ENTRIES PROVIDED

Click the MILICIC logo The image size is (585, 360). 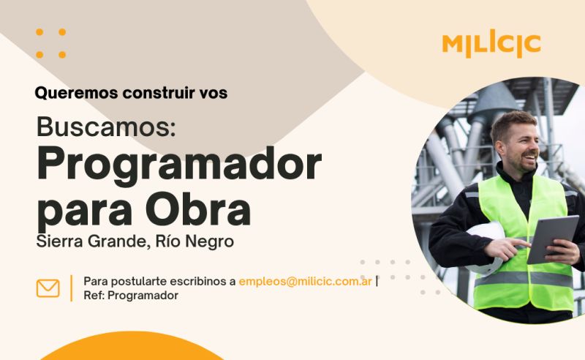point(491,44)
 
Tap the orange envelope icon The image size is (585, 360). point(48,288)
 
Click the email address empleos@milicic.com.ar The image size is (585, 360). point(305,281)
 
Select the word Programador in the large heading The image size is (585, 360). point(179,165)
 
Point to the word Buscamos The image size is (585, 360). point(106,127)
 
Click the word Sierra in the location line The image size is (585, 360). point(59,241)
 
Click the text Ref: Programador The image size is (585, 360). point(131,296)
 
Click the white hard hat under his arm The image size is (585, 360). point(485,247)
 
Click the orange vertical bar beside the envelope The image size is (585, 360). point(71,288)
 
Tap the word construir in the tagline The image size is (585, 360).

---

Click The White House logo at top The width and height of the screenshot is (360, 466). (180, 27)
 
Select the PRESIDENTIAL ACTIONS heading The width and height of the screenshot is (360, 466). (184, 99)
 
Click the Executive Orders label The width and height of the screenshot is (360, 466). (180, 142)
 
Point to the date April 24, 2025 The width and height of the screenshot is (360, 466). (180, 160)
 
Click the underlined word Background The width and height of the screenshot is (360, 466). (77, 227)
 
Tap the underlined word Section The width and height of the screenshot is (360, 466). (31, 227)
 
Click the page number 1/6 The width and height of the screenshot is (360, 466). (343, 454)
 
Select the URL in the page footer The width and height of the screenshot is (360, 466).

REQUIREMENT
Retype the lines from the one that contains "Click the Executive" to the one that contains "Select the URL", both included.

OUTPUT OF THE EXERCISE
Click the Executive Orders label The width and height of the screenshot is (360, 466). (180, 142)
 
Point to the date April 24, 2025 The width and height of the screenshot is (360, 466). (180, 160)
 
Click the underlined word Background The width and height of the screenshot is (360, 466). (77, 227)
 
Tap the underlined word Section The width and height of the screenshot is (360, 466). (31, 227)
 
Click the page number 1/6 The width and height of the screenshot is (360, 466). (343, 454)
 
Select the URL in the page footer The width and height of the screenshot is (360, 466).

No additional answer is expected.